**TASK TO CARRY OUT:** Reproduce the entries verbatim, starting at the line that contains "Given: Close the" and continuing through the end of the entries, with both ends included. Omit the pictures from your reproduction.

**EXERCISE DATA:**
'''
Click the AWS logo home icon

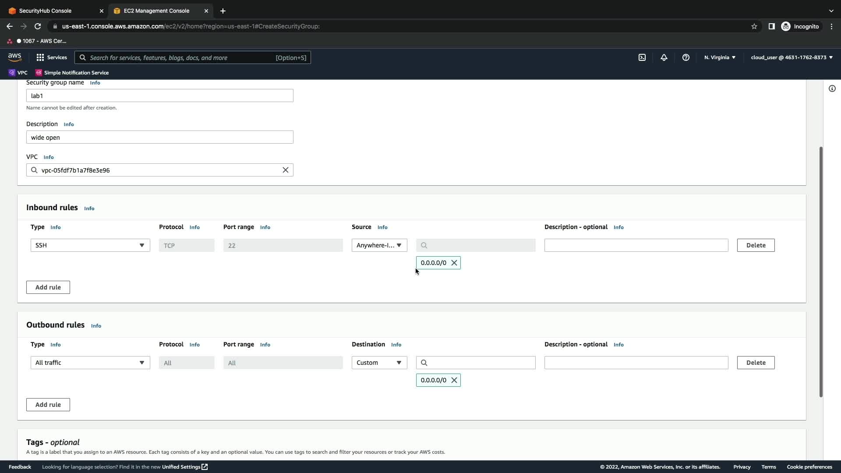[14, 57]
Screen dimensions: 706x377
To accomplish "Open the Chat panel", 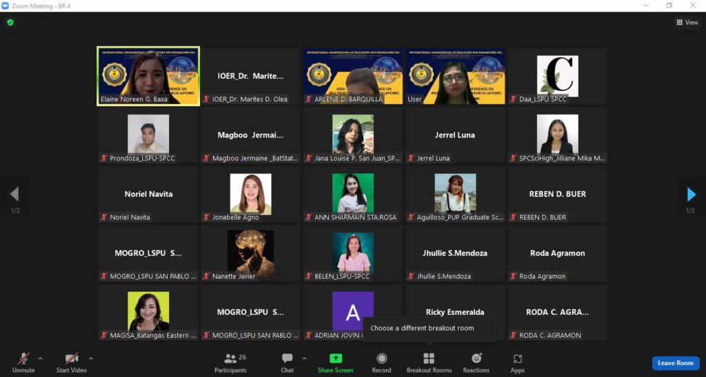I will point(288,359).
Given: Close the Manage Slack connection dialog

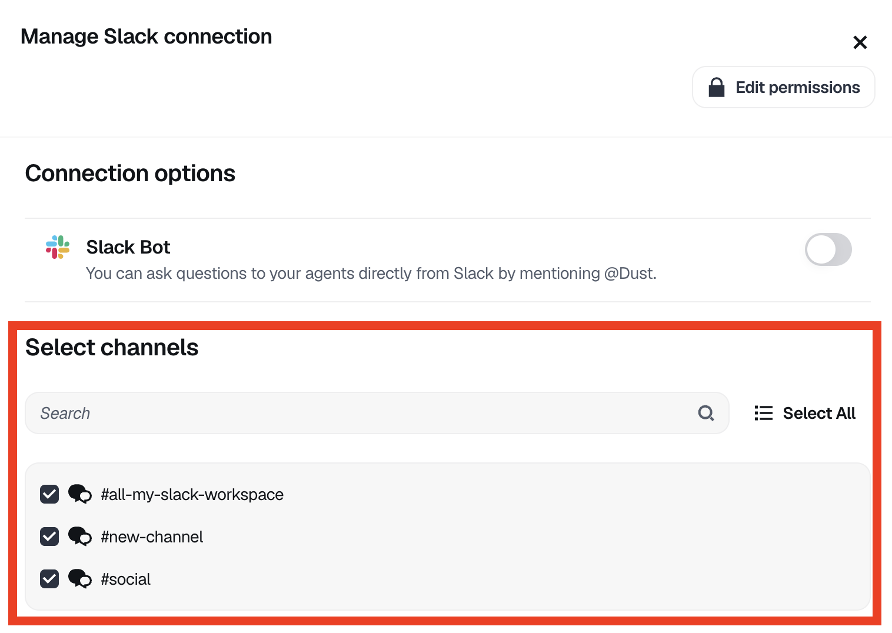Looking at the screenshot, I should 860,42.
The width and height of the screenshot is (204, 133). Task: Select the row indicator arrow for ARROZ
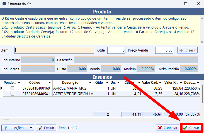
'''
**FULL ANSWER:**
Given: Close the Manage Slack connection dialog

Looking at the screenshot, I should 860,42.
The width and height of the screenshot is (204, 133). Task: Select the row indicator arrow for ARROZ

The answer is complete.